About a half hour after Carrera and Ragoonanan were killed, Kareem Garcia, a 27-year-old of Never Dirty, Morvant was shot dead near his home on Thompson Drive.

According to reports, Garcia was liming with a group of friends on Thompson Drive when at 10.30 pm gunshots were heard. When residents checked, they found Garcia and two other people, identified as Fay-ann Cordner and Michael Edwards, bleeding from gunshot wounds, on the road. All three were taken to the Port of Spain General Hospital, but Garcia was declared dead on arrival.

Cordner and Edwards, who were shot in the lower back and the left buttocks respectively, were still being treated at hospital up to press time with their medical condition described as serious but stable. Eyewitnesses later told police they saw a white station wagon speeding away from the scene shortly after the shooting.

When Newsday visited the area, relatives were reluctant to speak. A man who claimed to be a relative of Garcia described the deceased as a humble businessman who did everything he could to take care of his five-year-old daughter.

STABBED BY WOMAN

In an unrelated incident, at about 3 am yesterday, a 22-year-old Maraval man was fatally stabbed by a woman during a heated argument in a bar. According to police reports, Adrian “Tec” Grant of Celestine Trace, was liming at a bar in Maraval, near the jeep stand, when he got into an argument with the woman.
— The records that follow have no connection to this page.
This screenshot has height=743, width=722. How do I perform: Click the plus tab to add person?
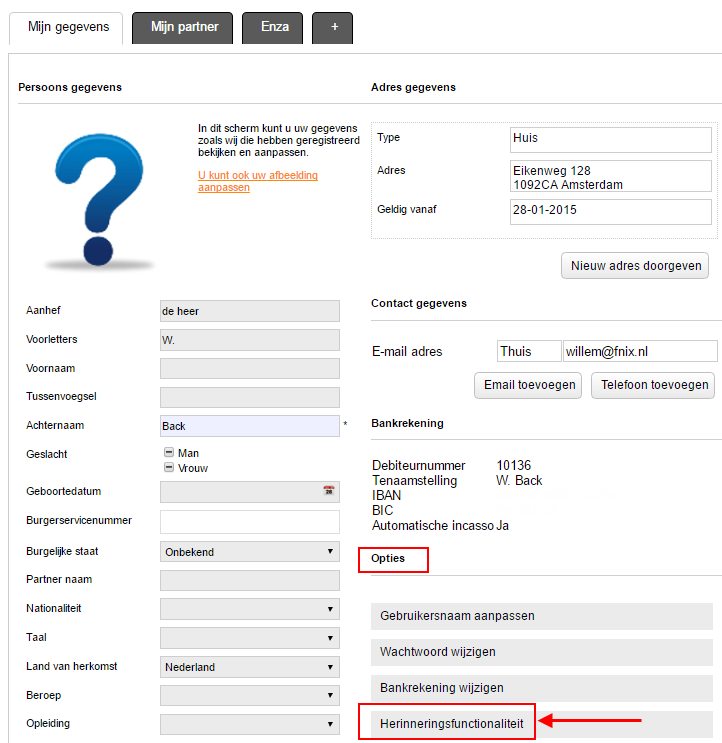click(332, 28)
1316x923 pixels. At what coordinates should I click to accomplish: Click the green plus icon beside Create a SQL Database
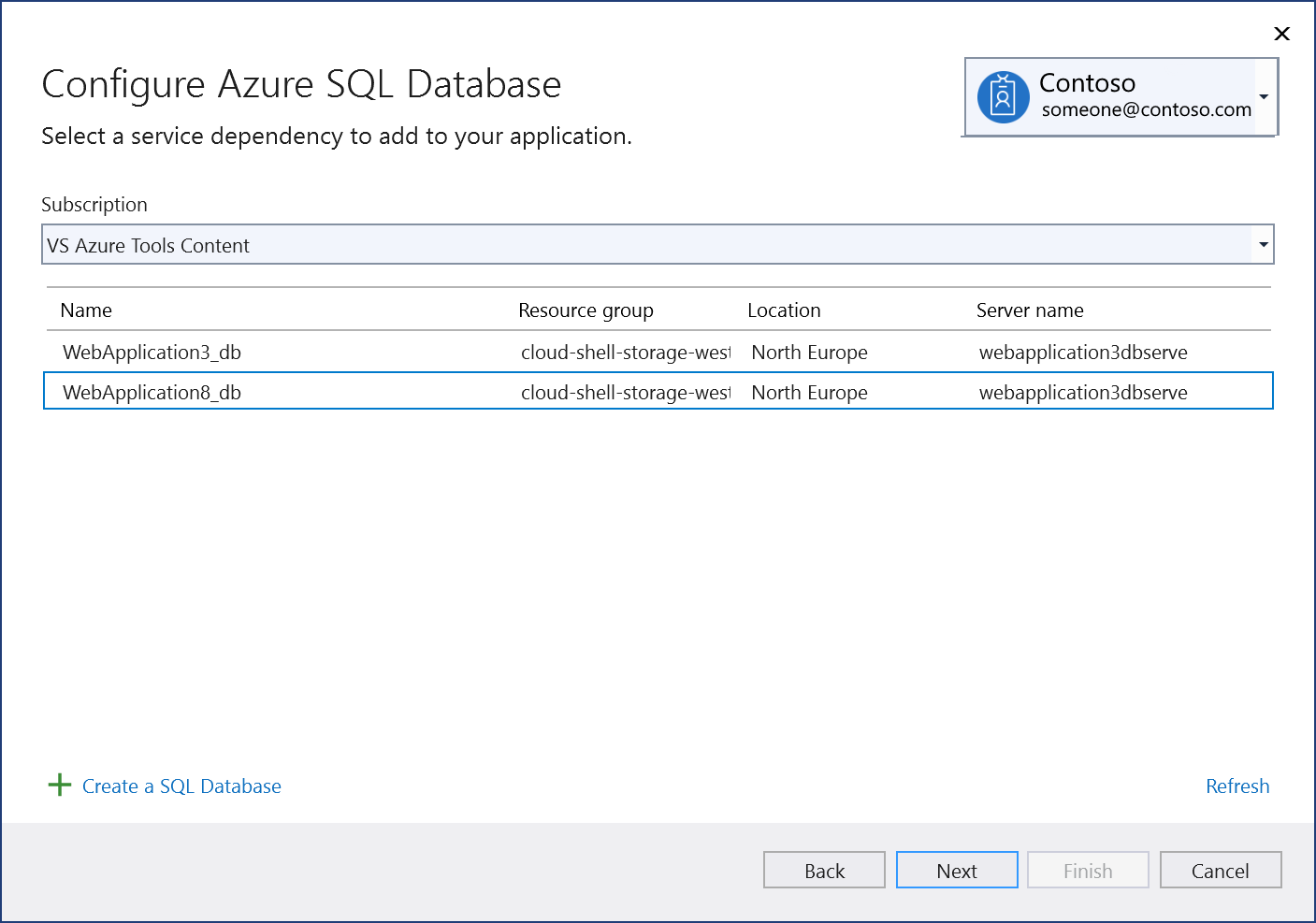59,785
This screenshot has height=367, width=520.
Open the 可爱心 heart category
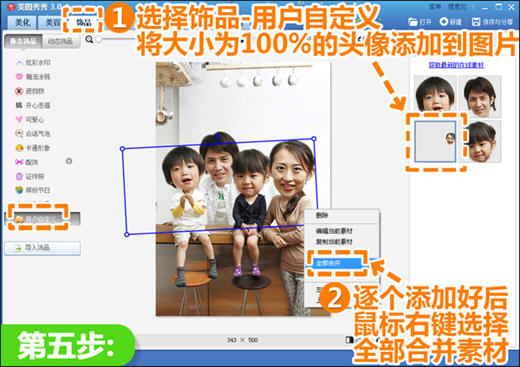[30, 119]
The argument escalated and the woman stabbed him in his chest with a knife before running off. Grant was taken to the Port of Spain General Hospital and died while being treated. Police said they have not yet arrested the woman who is believed to be from Mango Rose in Port of Spain.

On Friday night, schoolboy Akil Phillips, 16, who was holding his cellphone, a loaf of bread and a tin of sausage, was murdered as he was making his way to his grandmother’s home.

Phillips left his Block 22, Laventille home and was walking towards his grandmother’s home when he was robbed of his cellphone and then shot dead.

Also on Friday at 5.15 pm, Kenton Jackson, 25, was found murdered at Piarco Old Road in Maloney. Jackson lived in Redhill, D’Abadie. He was shot multiple times.

Commissioner of Police Gary Griffith

With the murder toll at 127, Commissioner of Police Gary Griffith assured the public that they are putting full emphasis on each murder, to ensure they are solved quickly and there are no reprisal killings.

Griffith also pointed out that there were no murders from March 29 to April 4 – a six-day lull, where no one in the country was killed. Griffith also assured that he is responding to the spike in murders, however, he would not give details as to how. “You will see in the next few days what will happen in response to this,” Griffith assured.